Reproduce every line of the following records word for word, omitting the pictures.

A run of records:

%%

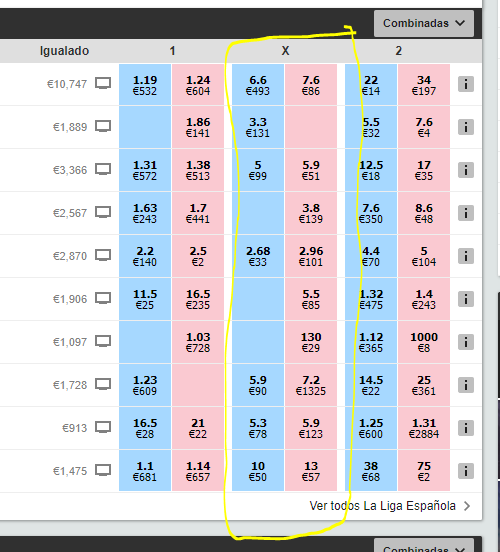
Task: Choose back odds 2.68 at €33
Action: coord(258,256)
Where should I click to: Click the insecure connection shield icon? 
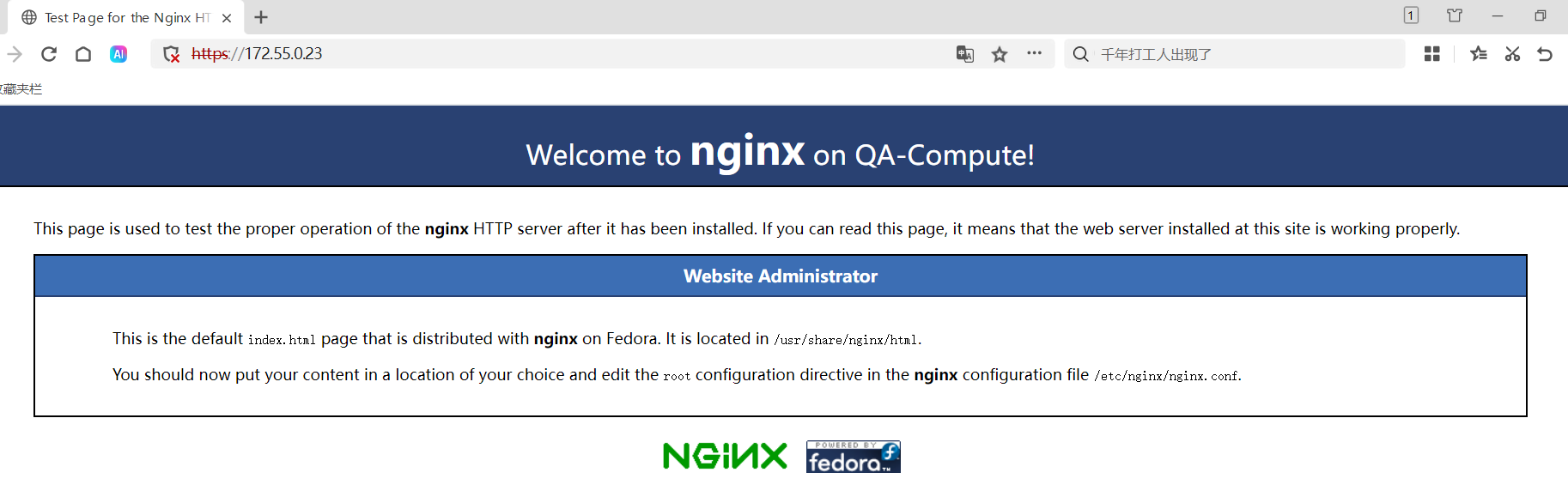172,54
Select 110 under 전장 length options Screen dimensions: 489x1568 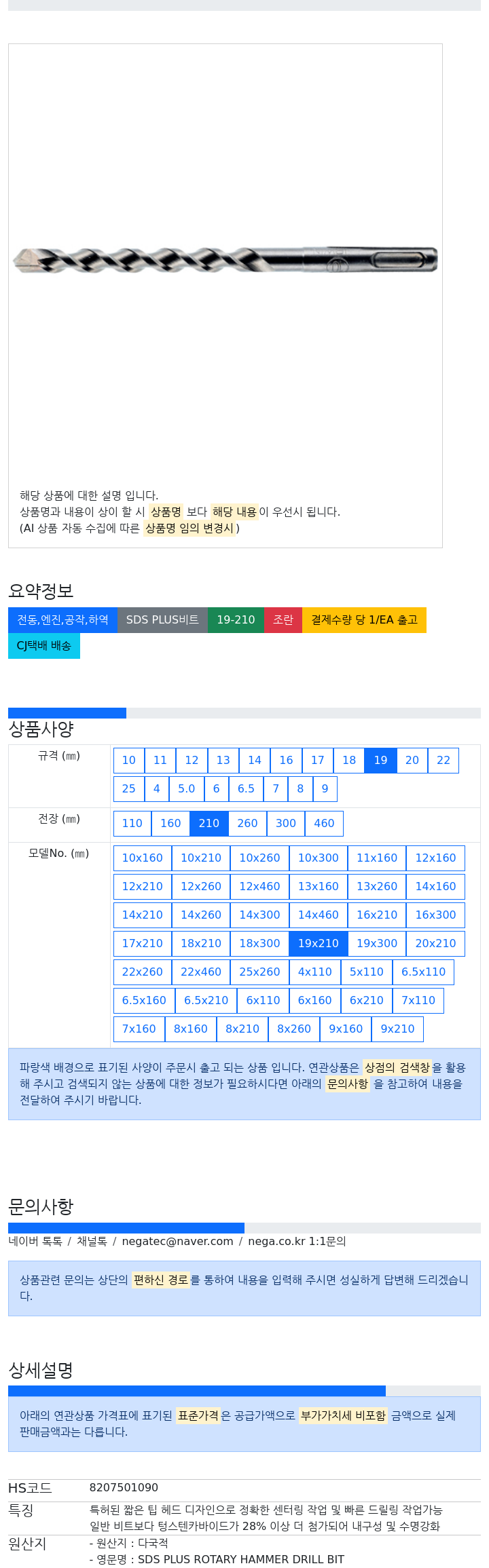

%%

→ **SOLUTION FOR THIS EXERCISE**
Task: Choose back odds 2.68 at €33
Action: coord(258,256)
Where should I click to: Click the insecure connection shield icon? 
172,54
Select 110 under 전장 length options Screen dimensions: 489x1568 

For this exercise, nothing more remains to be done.